Evaluating the anti-cancer effects of SPION-TMC-HA nanoparticles loaded with siRNA molecules against CD73 and VEGF in 4T1, CT26 and B16-F10 cell lines

Abstract

Many immunosuppressive factors are present in the tumor microenvironment that prevent the success of cancer immunotherapy. Among them, high concentration of adenosine due to high expression of CD73 molecule is one of the most important factors in suppressing anti-tumor immune responses. Increasing adenosine increasingly induces the expression of factors affecting tumor growth such as VEGF, which plays an important role in the process of angiogenesis and thus the progression of cancer. Therefore, in this study, we decided to prevent tumor progression by simultaneously inhibiting CD73 and VEGF factors. Materials and Methods: In order to inhibit the expression of CD73 and VEGF genes in mouse cell lines 4T1, CT26 and B16-F10, we used superparamagnetic iron oxide (SPION) nanocarriers loaded with siRNA. In addition, in order to increase the performance efficiency of iron oxide nanoparticles, tube chitosan and trimethyl chitosan were used to enclose them.
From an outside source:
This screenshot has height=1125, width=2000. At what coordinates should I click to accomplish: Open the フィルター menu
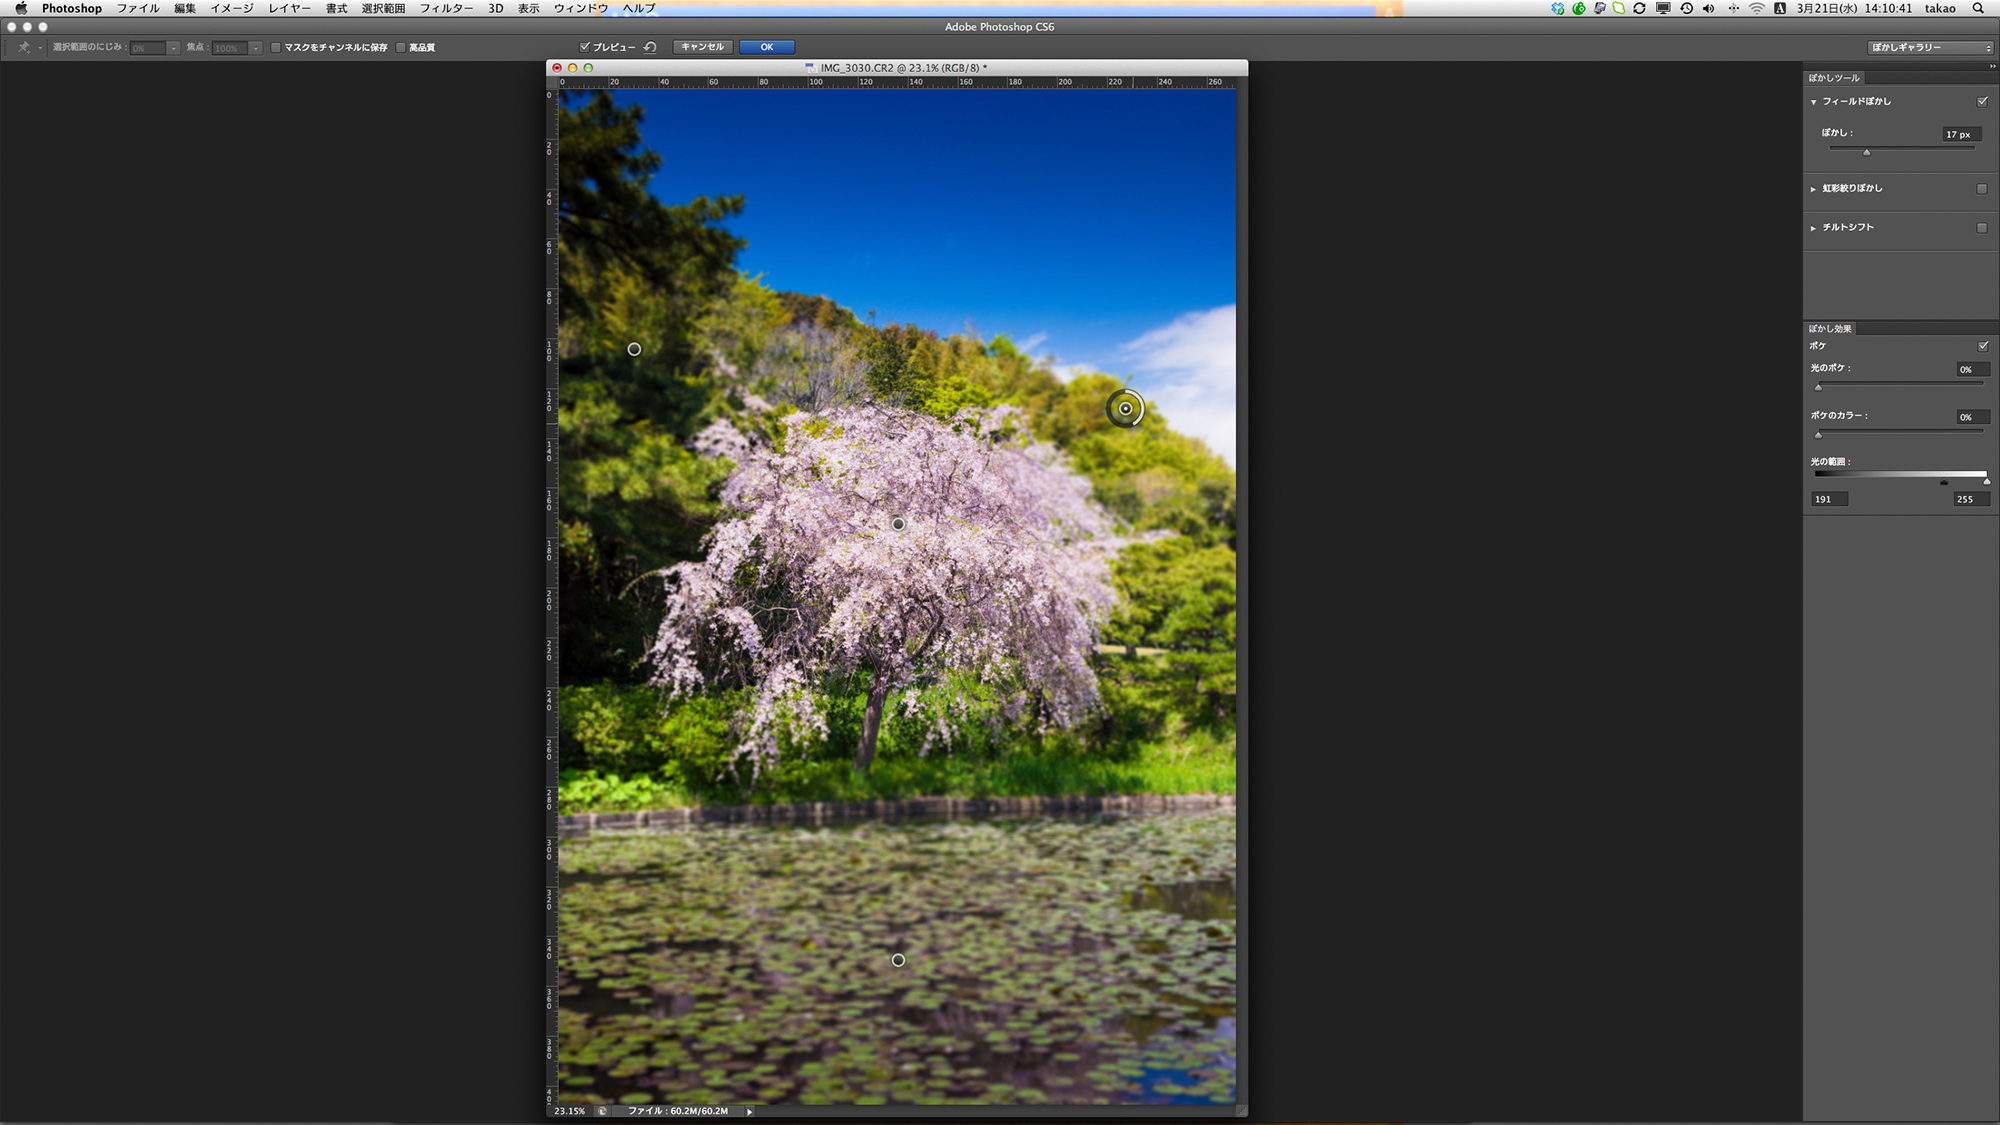pos(446,8)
After cell treatment, the effect of treatment on genes affecting survival, angiogenesis and metastasis was investigated by real-time PCR. Results: The results of the study showed that the nanocarriers had a size of about 133 nm, with a dispersion coefficient of less than 0.3 and a zeta potential of about 25. The nanoparticles had good physicochemical properties and could significantly suppress the expression of CD73 and VEGF factors in all three cell lines, which led to a decrease in the expression of genes involved in proliferation, colonization, migration and angiogenesis in cancer cells.